さらに man ssh さんは静かに語ります。
~. Disconnect.
~. は Disconnect... なるほど。。。
原因
レアケースだけど起きうる、今回の流れを整理しました。
- 踏み台 (bastion) サーバー経由でサーバーAに多段 ssh 接続
-
sudo su -で root 権限になる際に、パスワードを求められる - パスワードが
~.で始まるものであった -
~.は ssh 接続を閉じるコマンド😇 - パスワードを入力しているつもりなのに、2文字目の
.を入力した途端 ssh がサーバーAの接続を閉じて踏み台サーバーに戻る
結果、パスワード入力中に接続が閉じられる奇妙なことに。。。
(ちなみに、パスワードの途中というか2文字目以降に ~. の文字があっても問題はありません。)
対応策
今回は ~/.ssh/config にエスケープ文字を変える設定を追加して逃げました。
Host ServerA
# エスケープ文字を @ に変更
EscapeChar @
これで無事、パスワード入力でも接続を閉じられることはなくなりました。
当然、変更したエスケープ文字 @. を入力すると接続は切れます😇
他にも man ssh さんいわく、 -e オプションでエスケープ文字を都度変えることも可能だそうです。

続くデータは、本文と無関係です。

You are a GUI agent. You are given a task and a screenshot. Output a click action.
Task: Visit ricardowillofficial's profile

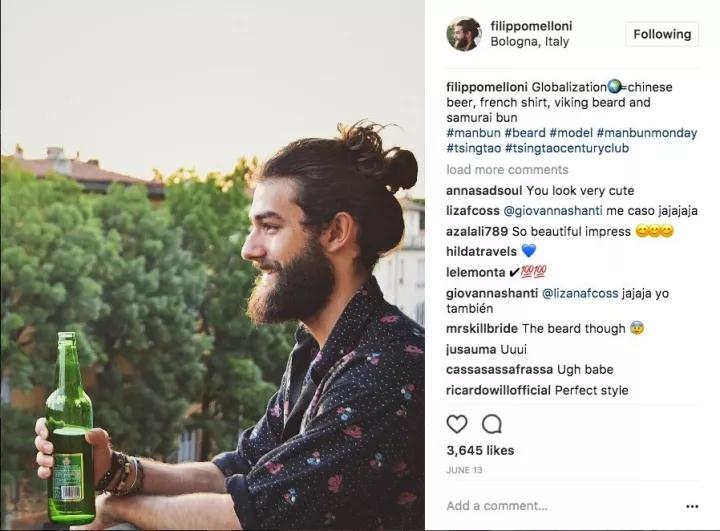[x=498, y=390]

今回は次回接続時に同じ罠にはまらぬようファイルに設定として書きました。
これはなんかゴリ押し感が。。。なんか他に正しい解決策があるような気がします。。。
感想
悪いことは言わない。 ~ チルダから始まるパスワードは止めとけ。
…という気持ちになりました。
ssh の ~ エスケープ文字は ~. だけでなく、 ~B や ~C などいろいろありますので。。。
今回は手作業でログインしていましたが、自動化を考えるとやはりパスワードでこのような動きをされるのは困ります。
いっそ、記号から始まるパスワードは念の為止めておいたほうがいいのかもしれません。
皆様のパスワード設定規則の一つの考慮案になれば幸いです。